Le sable, plus dangereux que l’uranium...
Dans
un rapport [3], Greenpeace met pourtant en évidence une pollution
radioactive dans l’air, dans l’eau et dans les nappes phréatiques, et un
manque de sensibilisation de la population à Arlit, où « le taux de
mortalité des maladies respiratoires (16%) est deux fois plus élevé que
la moyenne nationale (8,5%) ». Areva réagit en publiant son propre
rapport, Areva et le Niger, un partenariat durable. On y apprend que
« la communication de Greenpeace repose essentiellement sur les peurs du
public et la désinformation », tandis que les affections allergiques
sont dues « aux actions agressives du sable pour les yeux et les poumons
et non à l’activité minière comme le laisse supposer Greenpeace » !
Quand
le journaliste Dominique Hennequin revient du Niger et du Gabon avec un
reportage à charge, Uranium, l’héritage empoisonné, diffusé sur la
chaîne Public Sénat, il est rappelé à l’ordre par le porte-parole
d’Areva pour avoir osé affirmer que l’accueil organisé par la société
minière lui rappelait la Corée du Nord… Mais comment parler de
transparence, quand l’OSRA est financé à 100 % par Areva ? « Moins d’un
tiers des anciens travailleurs des mines a été recensé : 472 à Arlit et
39 à Agadez. Sur ce tiers, seule une centaine a reçu une visite
médicale, décrit Cissé Amadou, l’ancien cadre de la Somaïr.
Opération de communication
« Le pire, c’est que les visites ont été supervisées par le docteur Barazé, médecin de la Cominak pendant des années.
Comment
un docteur qui n’a jamais relevé de pathologie liée à l’irradiation
chez des ouvriers, qui ont tous trépassé deux ans après leur départ de
la mine, pourrait revenir sur son diagnostic aujourd’hui ? », poursuit
Cissé Amadou. Après trois ans de partenariat avec l’OSRA, l’association
Sherpa a annoncé le 18 décembre 2012 son retrait.
Pour
l’ONG, la nouvelle direction d’Areva a « réduit pour l’essentiel
l’exécution des accords à une opération de communication, sinon
d’affichage. ». L’avenir de ce « dialogue exemplaire et sans précédent
entre des Autorités nationales, les organisations non gouvernementales
(ONG) et un partenaire industriel responsable », selon les mots d’Alain
Acker, directeur médical d’Areva, semble bien compromis.
Pour
Bruno Chareyron, de la Criirad, le suivi post-professionnel de
l’Observatoire de santé est de toute manière biaisé, Areva ne prenant en
compte qu’une « liste périmée et incomplète » de maladies
professionnelles induites par la radioactivité, estime l’ingénieur.

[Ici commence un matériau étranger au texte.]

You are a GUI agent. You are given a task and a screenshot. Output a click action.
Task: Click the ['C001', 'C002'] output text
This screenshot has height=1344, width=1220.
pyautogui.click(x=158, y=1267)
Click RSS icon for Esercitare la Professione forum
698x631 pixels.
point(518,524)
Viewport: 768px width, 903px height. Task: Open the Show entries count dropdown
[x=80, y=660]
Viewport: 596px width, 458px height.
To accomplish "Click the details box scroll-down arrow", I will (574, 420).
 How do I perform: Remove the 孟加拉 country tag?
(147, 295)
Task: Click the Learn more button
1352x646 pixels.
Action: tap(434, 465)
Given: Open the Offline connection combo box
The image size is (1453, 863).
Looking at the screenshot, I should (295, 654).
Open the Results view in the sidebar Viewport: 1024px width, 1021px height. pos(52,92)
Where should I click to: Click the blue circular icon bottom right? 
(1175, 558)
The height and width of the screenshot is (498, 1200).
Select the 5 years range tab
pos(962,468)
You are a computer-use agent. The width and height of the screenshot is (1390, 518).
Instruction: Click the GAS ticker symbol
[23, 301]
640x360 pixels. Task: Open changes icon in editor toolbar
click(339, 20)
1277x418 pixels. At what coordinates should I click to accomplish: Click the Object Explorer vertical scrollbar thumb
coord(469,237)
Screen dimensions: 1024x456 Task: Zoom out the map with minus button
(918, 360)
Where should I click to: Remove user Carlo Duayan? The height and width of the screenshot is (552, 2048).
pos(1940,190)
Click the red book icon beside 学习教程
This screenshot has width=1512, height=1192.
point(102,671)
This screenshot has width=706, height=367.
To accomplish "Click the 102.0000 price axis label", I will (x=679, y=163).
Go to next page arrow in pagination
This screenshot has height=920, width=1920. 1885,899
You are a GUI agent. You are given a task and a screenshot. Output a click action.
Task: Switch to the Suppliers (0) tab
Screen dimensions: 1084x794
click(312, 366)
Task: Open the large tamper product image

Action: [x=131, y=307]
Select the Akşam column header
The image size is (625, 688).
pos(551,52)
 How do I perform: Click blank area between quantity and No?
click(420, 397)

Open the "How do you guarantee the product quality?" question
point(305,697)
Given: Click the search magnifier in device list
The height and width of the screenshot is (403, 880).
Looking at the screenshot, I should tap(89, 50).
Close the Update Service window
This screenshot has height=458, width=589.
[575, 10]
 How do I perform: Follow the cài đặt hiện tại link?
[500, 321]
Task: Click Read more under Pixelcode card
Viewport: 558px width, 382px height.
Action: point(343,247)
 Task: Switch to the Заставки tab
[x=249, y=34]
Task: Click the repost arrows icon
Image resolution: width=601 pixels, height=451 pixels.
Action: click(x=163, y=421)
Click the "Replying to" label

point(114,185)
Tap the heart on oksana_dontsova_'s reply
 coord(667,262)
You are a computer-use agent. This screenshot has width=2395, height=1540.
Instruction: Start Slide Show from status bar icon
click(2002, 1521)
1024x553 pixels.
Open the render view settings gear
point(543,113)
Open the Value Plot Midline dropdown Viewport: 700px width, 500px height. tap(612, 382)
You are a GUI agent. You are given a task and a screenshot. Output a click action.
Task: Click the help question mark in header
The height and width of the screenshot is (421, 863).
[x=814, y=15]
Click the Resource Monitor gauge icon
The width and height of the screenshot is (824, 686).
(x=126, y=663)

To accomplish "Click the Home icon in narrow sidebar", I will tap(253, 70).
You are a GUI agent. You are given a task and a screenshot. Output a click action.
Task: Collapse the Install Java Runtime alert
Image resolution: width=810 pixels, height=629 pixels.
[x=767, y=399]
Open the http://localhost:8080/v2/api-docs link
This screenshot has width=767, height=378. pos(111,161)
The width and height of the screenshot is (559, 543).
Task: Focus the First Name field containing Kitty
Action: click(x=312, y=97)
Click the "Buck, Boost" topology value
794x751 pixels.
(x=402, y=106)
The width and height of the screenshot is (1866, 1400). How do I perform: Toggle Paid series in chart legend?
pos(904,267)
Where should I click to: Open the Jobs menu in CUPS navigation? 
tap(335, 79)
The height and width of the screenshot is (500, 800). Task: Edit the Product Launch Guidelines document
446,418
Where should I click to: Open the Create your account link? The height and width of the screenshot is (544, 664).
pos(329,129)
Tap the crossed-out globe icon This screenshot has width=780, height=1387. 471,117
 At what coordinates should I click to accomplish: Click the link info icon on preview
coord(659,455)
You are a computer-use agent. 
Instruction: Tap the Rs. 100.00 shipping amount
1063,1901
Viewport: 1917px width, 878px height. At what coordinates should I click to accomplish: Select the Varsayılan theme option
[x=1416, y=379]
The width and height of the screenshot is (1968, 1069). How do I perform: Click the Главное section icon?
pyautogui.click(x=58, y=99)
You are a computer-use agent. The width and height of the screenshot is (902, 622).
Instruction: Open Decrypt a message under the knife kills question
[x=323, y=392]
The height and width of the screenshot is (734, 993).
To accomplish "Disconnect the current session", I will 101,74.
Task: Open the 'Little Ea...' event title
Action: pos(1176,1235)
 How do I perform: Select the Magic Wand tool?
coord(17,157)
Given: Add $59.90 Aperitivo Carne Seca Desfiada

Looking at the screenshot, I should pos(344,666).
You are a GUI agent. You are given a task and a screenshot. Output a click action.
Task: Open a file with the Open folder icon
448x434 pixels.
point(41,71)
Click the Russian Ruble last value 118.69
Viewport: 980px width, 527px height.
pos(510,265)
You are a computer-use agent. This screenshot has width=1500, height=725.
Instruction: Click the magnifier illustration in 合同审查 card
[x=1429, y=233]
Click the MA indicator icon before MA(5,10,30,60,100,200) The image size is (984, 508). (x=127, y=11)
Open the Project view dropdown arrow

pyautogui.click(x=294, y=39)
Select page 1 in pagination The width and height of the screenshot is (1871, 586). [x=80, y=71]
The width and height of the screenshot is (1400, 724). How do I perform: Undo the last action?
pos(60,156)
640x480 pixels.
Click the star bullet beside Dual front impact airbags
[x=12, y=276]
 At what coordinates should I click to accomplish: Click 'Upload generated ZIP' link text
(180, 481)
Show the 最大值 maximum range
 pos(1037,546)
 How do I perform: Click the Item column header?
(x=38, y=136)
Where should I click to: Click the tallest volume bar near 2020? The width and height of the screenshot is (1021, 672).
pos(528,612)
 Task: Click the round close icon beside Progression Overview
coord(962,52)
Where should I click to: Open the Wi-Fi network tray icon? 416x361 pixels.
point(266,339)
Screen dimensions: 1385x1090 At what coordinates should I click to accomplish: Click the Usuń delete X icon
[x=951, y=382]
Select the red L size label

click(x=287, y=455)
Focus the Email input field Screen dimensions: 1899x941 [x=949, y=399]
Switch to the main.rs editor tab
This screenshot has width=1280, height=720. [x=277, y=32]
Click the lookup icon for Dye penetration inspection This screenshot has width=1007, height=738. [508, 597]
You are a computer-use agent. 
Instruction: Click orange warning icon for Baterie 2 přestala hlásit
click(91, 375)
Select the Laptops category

« Les connaissances actuelles sur les effets des expositions chroniques à
de faibles doses de rayonnement montrent que les atteintes à la santé
concernent de nombreux types de cancers et l’ensemble des fonctions
vitales. Il peut s’agir d’atteintes cardiovasculaires, de maladies
rénales ou d’affections neurologiques, et pas seulement de cancer
broncho-pulmonaire, de sarcome osseux ou de leucémie. » Autant de mots
posés sur les maux d’Islam, qui souffre de « lourdeur dans la joue, la
main et le genou droit », de Mamane, à moitié paralysé, d’Aboubacar
Ilitimine, foreur à la Somaïr depuis 1976, qui souffre d’insuffisance
rénale… Comme de nombreux anciens travailleurs miniers nigériens.
Ces
anciens travailleurs pourraient aussi faire jouer leur « préjudice
d’anxiété », pour obtenir des dommages et intérêts, comme ceux reconnus
[4] pour les salariés non malades exposés à l’inhalation de poussières
d’amiante. « Dans l’hypothèse où le lien de causalité serait trop
difficile à établir, nous pourrions envisager devant le Conseil de
Prud’hommes des demandes au titre du préjudice d’anxiété lié à une
exposition fautive à la radioactivité, dans des conditions de danger que
l’employeur, en l’occurrence Areva, ne pouvait ignorer », expose
Jean-Paul Teissonnière. L’avocat, spécialisé sur les questions
sanitaires vient d’obtenir entre 5.000 et 30.000 euros de dommages et
intérêts pour les salariés de la société Eternit non malades exposés à
l’amiante. Qu’elle soit juridique ou politique, la solution qui
permettra aux anciens travailleurs miniers nigériens d’obtenir une prise
en charge médicale doit être trouvée au plus vite.